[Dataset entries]

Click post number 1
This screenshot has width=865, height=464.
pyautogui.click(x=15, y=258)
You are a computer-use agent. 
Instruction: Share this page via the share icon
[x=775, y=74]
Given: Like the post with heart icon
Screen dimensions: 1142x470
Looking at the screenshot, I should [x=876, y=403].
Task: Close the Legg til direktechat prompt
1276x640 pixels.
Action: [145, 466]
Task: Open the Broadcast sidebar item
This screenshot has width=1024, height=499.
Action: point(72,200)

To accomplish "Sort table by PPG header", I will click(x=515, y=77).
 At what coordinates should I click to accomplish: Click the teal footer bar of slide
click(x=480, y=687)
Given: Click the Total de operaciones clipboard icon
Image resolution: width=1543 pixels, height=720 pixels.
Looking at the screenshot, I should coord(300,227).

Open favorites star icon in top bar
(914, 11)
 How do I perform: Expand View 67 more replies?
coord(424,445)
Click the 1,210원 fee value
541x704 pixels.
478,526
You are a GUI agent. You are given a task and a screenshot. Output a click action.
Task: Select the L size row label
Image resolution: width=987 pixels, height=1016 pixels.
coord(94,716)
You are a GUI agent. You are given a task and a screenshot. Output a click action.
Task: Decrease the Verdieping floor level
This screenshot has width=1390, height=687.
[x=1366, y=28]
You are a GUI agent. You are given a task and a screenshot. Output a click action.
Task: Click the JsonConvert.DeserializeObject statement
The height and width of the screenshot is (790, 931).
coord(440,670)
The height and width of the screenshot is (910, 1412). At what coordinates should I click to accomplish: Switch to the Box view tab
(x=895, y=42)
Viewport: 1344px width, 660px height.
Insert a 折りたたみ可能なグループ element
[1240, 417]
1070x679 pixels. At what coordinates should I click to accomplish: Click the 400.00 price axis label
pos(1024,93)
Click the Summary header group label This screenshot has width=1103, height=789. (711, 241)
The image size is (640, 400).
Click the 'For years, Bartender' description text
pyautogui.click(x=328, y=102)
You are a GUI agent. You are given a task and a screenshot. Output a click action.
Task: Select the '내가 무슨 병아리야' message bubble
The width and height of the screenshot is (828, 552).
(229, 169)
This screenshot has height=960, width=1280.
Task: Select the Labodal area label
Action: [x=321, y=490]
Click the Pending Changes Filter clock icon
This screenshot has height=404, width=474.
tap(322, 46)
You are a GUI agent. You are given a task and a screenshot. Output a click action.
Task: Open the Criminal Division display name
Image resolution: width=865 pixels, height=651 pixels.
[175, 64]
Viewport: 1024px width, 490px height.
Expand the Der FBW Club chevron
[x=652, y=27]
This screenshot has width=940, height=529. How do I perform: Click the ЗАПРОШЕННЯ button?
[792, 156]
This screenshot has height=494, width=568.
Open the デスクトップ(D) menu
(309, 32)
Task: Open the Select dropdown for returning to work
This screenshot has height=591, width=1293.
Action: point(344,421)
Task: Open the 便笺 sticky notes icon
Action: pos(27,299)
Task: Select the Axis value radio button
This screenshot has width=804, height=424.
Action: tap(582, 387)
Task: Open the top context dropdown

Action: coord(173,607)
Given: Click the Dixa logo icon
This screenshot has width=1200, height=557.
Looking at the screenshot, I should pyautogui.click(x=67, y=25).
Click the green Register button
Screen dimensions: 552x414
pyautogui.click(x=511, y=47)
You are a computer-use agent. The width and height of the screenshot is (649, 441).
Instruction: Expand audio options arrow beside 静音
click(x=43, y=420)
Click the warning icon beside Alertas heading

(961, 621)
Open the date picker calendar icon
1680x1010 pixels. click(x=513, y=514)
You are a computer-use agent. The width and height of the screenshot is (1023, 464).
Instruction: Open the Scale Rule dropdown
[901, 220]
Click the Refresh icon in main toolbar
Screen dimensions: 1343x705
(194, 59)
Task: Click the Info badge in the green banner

» **EXERCISE GOAL**: Which lines of the records above contain the word "computer"? Show each of them.

» **RESPONSE TO THE TASK**:
You are a computer-use agent. 
You are a computer-use agent. The width and height of the screenshot is (649, 441).
You are a computer-use agent. The width and height of the screenshot is (1023, 464).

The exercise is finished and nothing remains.